Pedido de reconhecimento de superendividamento

Entenda como a Audiência de Conciliação pode ser um meio de prevenção e tratamento

A importância da mediação e conciliação para resolução dos conflitos levados ao Poder Judiciário tem recebido cada vez mais repercussão legal, visto que o Código de Processo Civil deu grande relevância aos métodos de solução consensual de conflitos, ao determinar que devem ser estimulados pelos juízes, advogados, defensores públicos e membros do Ministério Público. 

Como bem pontuou o professor e magistrado Dr.

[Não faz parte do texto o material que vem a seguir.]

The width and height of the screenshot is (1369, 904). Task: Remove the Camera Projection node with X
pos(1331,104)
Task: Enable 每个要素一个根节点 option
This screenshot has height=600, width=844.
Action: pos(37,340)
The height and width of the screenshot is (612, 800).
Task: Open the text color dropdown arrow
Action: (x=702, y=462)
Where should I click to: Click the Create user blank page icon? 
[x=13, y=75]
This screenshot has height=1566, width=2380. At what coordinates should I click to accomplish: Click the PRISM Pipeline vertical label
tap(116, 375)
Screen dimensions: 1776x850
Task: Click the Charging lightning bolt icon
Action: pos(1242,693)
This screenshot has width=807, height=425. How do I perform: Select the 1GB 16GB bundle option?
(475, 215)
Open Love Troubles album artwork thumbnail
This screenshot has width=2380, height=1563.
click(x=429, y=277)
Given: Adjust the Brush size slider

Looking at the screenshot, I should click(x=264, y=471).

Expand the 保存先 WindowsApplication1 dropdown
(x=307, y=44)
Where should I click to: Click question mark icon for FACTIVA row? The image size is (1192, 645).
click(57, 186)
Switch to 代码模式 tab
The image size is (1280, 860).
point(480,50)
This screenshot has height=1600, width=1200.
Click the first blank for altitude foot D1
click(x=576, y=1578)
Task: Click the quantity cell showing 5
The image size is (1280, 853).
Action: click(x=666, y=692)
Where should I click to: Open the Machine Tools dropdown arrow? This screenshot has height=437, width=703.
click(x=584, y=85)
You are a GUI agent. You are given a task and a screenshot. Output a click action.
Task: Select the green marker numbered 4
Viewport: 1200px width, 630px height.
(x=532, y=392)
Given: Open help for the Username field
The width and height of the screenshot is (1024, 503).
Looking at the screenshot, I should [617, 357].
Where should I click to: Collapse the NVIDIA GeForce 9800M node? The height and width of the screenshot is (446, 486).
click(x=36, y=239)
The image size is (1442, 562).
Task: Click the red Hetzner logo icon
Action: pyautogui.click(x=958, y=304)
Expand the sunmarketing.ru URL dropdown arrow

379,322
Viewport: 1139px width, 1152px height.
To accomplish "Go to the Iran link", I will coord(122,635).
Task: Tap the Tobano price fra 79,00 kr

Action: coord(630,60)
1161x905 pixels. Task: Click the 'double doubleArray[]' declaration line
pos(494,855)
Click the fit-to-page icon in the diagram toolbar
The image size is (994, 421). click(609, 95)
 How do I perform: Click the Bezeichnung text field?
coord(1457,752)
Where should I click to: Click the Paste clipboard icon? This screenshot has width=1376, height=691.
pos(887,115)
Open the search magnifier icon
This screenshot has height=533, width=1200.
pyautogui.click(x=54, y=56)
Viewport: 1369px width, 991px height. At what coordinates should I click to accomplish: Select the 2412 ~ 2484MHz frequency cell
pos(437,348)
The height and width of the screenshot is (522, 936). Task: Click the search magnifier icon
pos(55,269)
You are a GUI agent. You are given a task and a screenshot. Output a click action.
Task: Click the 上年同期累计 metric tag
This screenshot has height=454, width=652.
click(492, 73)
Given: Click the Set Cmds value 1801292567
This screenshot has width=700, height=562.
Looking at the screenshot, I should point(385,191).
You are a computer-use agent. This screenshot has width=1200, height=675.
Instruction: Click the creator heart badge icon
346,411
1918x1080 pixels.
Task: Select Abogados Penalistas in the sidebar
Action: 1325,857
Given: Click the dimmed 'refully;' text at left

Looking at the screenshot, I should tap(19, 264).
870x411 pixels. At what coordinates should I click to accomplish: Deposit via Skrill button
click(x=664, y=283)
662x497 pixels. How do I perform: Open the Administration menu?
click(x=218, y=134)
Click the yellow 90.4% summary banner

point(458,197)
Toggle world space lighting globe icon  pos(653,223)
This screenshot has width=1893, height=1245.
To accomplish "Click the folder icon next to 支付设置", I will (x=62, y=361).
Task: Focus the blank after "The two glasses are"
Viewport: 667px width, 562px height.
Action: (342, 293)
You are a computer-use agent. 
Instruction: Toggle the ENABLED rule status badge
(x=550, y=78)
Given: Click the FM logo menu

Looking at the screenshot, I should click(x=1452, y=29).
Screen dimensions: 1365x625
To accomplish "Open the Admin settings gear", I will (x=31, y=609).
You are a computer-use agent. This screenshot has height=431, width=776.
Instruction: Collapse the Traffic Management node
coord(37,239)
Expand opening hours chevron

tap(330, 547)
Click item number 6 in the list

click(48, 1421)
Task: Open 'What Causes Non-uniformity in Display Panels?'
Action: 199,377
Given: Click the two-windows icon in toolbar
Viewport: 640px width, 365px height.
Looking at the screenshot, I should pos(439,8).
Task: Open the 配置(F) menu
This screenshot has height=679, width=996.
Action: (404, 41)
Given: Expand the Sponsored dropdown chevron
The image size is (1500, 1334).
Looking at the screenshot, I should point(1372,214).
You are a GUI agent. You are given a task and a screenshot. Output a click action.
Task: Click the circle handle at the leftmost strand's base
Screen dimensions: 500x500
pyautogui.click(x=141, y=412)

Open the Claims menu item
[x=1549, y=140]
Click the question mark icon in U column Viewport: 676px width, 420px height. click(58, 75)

Roberto Portugal Bacellar, no artigo “A Ressureição da Conciliação no Contexto das Múltiplas Portas de Acesso à Justiça”, as soluções consensuais de conflito deixaram de ser um apêndice ao processo para se tornar uma forma efetiva de ofertar outros caminhos para a adequada solução de conflitos, para que as partes percebam o litígio mediante prismas diferenciados, fazendo-as tomar conhecimento de fatos da realidade que possam indicar o ganho ou a perda da causa e, de forma ética e transparente, demonstrar clareza nas expectativas, vez que com o advento do novo código processualista, o objetivo é preponderar a decisão das partes, e não de um juiz sentenciante.

Tais objetivos não nasceram unicamente por meio do novo Código de Processe Civil, mas sim de uma ampla reconstrução dos objetivos de uma política Judiciária Nacional de tratamento adequado aos conflitos e meios de resolução consensuais, o que se deu após a publicação da Resolução nº 125 de 29/11/2010, do Conselho Nacional de Justiça – CNJ. 

Na citada resolução, seu objetivo é zelar pela observância aos princípios da Administração Pública, em especial da eficiência, bem como da responsabilidade dada ao Poder Judiciário sobre a política pública de tratamento adequado dos problemas jurídicos e dos conflitos de interesses, os quais, naquela época, já se observavam a sua crescente escalada.

É certo que, de lá para cá, a conciliação e a mediação se tornaram instrumentos efetivos de pacificação social, solução e prevenção de litígios, e que a sua apropriada disciplina em programas já implementados no país tem reduzido a excessiva judicialização dos conflitos de interesses, a quantidade de recursos e de execução de sentenças. Citando Kazuo Watanabe, na expectativa da transformação da “cultura da sentença” para uma “cultura da pacificação”, é houve uma grande aceitação entre os operadores de direito, visto que esses são os atores essenciais para se levar justiça aos jurisdicionados, a fim de trazer uma solução justa para as partes litigantes.

A Lei 14.181, de 01º de julho de 2021, denominada de “Lei do Superendividamento” , não deixou de tratar da importante ferramenta de resolução dos conflitos, ao estabelecer, em seu Capítulo V, a forma de realização de audiências de conciliação, bem como os requisitos e procedimentos necessários para registrar o acordo pactuado entre as partes.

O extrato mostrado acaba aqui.